### Exercise materials

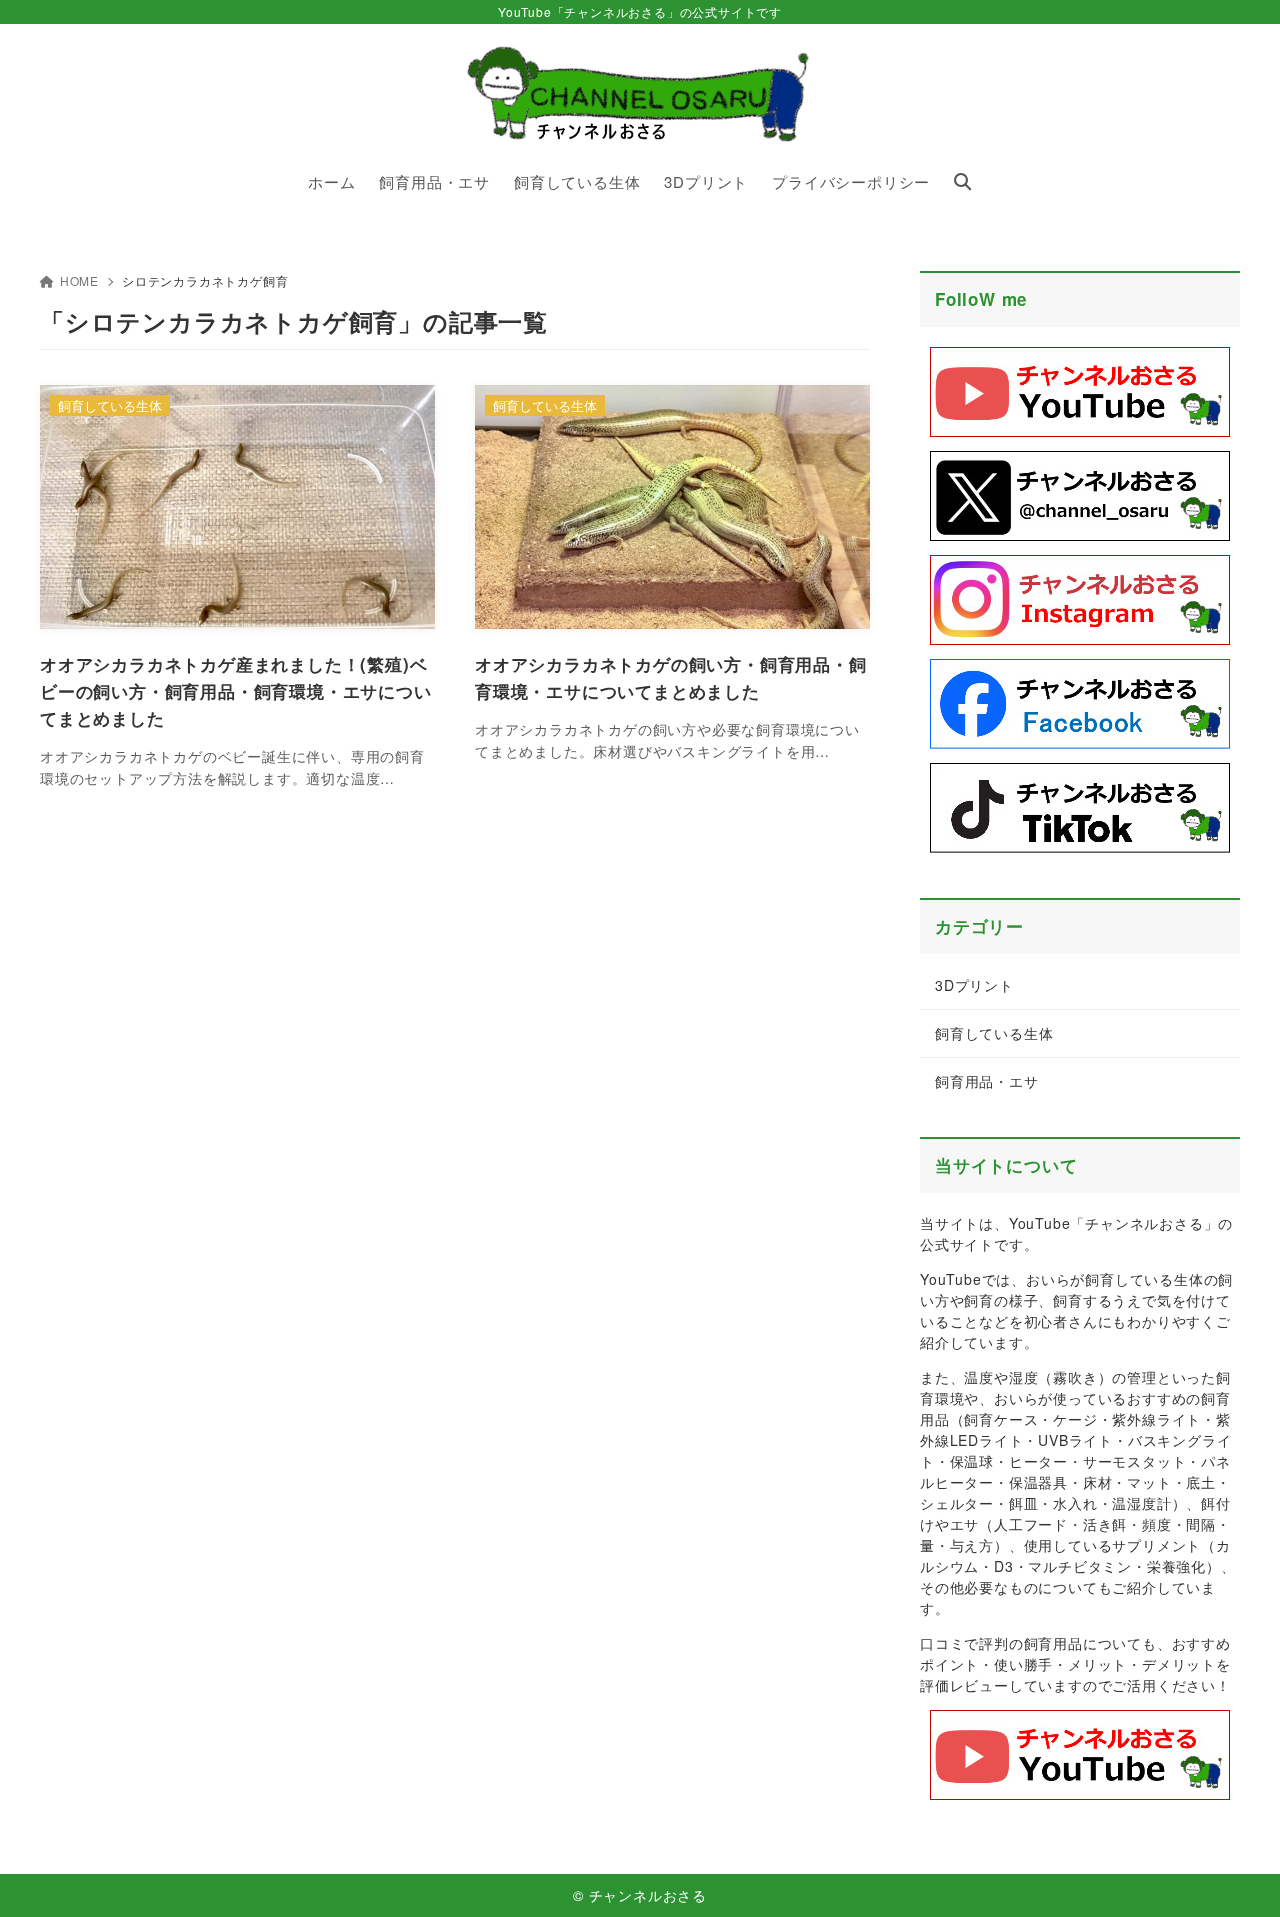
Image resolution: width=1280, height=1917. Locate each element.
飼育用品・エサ (987, 1081)
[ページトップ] (1235, 1872)
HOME (79, 280)
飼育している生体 (994, 1033)
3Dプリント (974, 985)
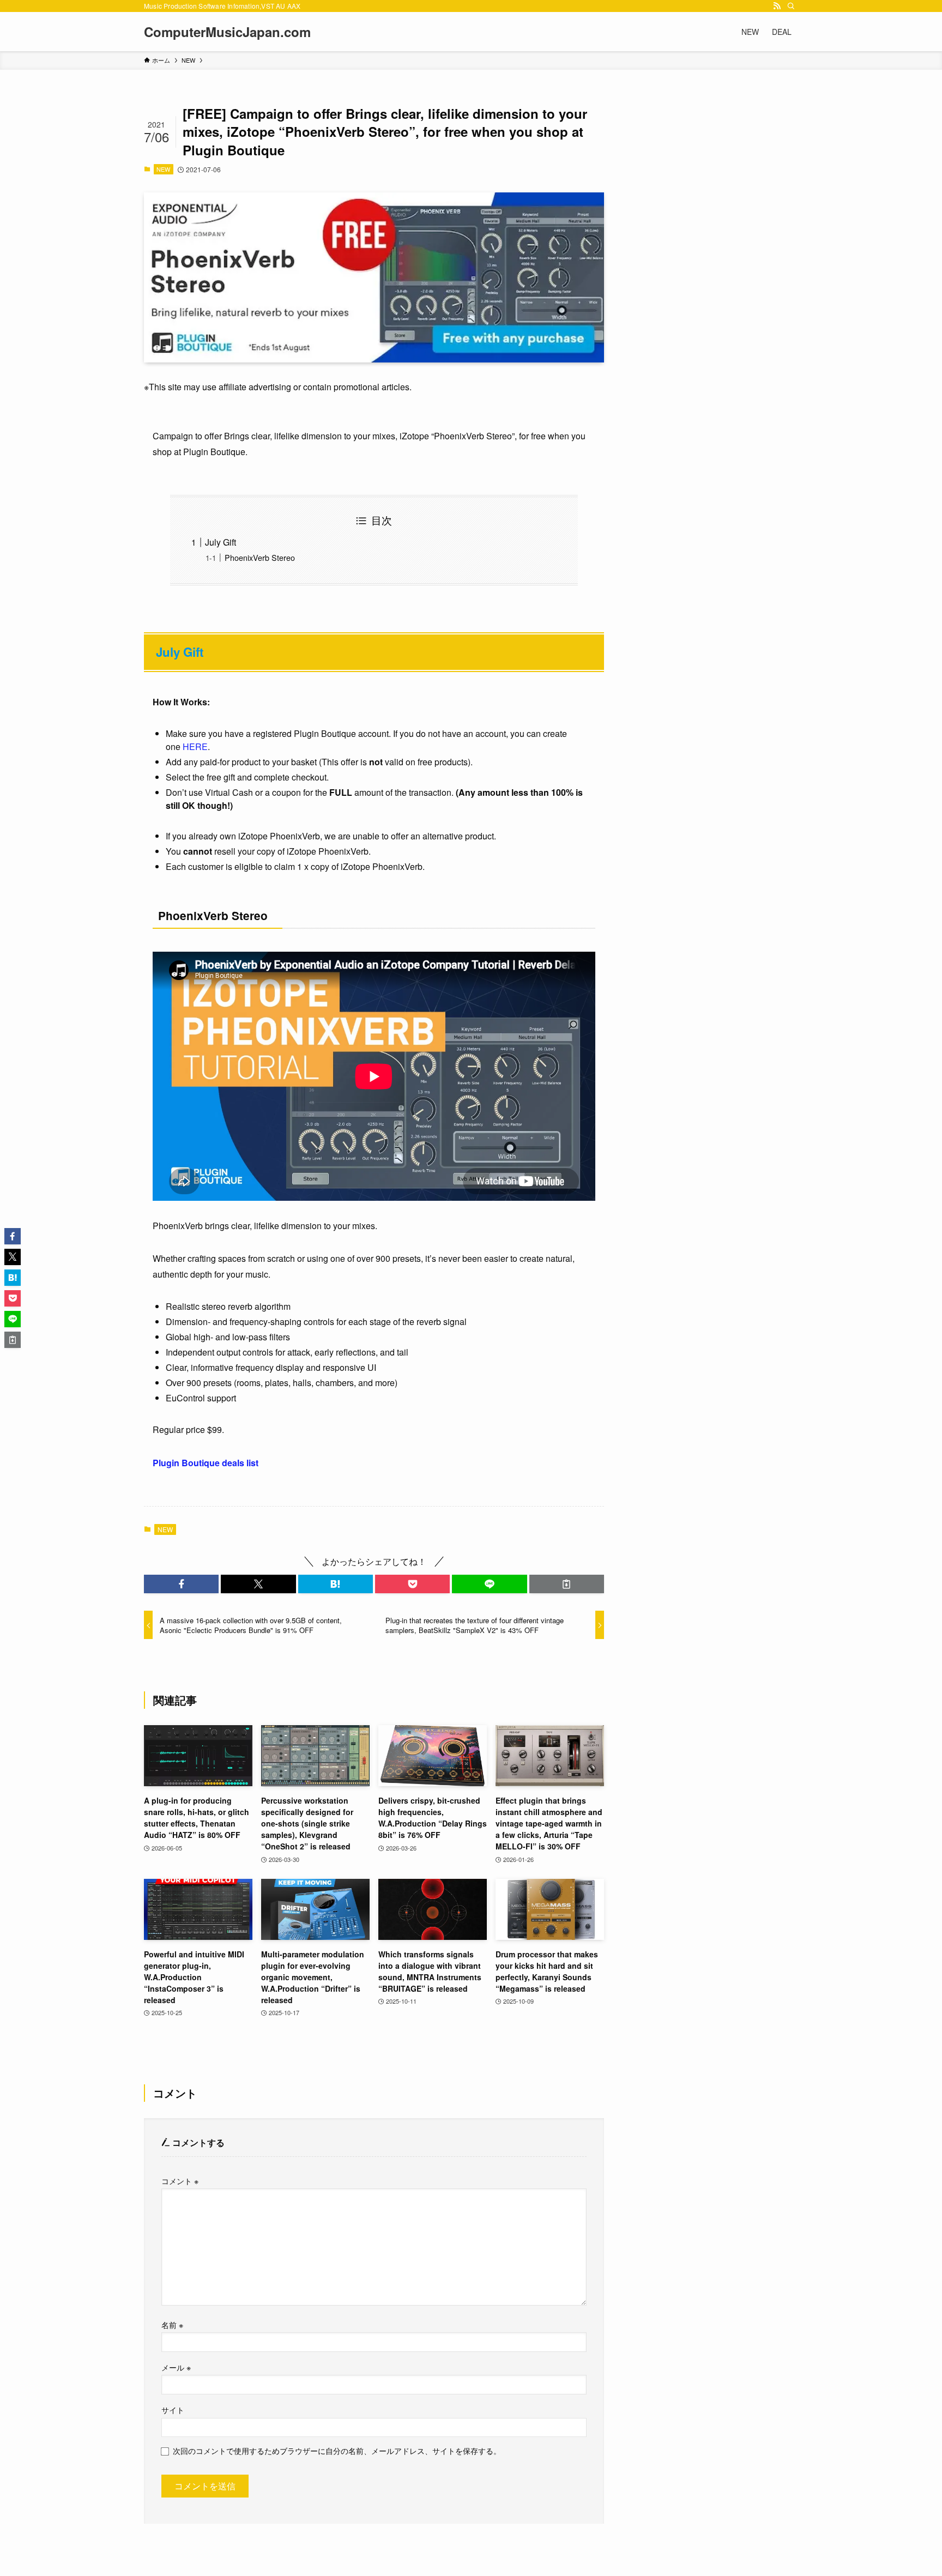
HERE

### Assignment
The complete set of records should be written out again, pictures excluded.

### Written answer
Image resolution: width=1280, height=1917. Locate each element.
飼育用品・エサ (987, 1081)
[ページトップ] (1235, 1872)
HOME (79, 280)
飼育している生体 (994, 1033)
3Dプリント (974, 985)
HERE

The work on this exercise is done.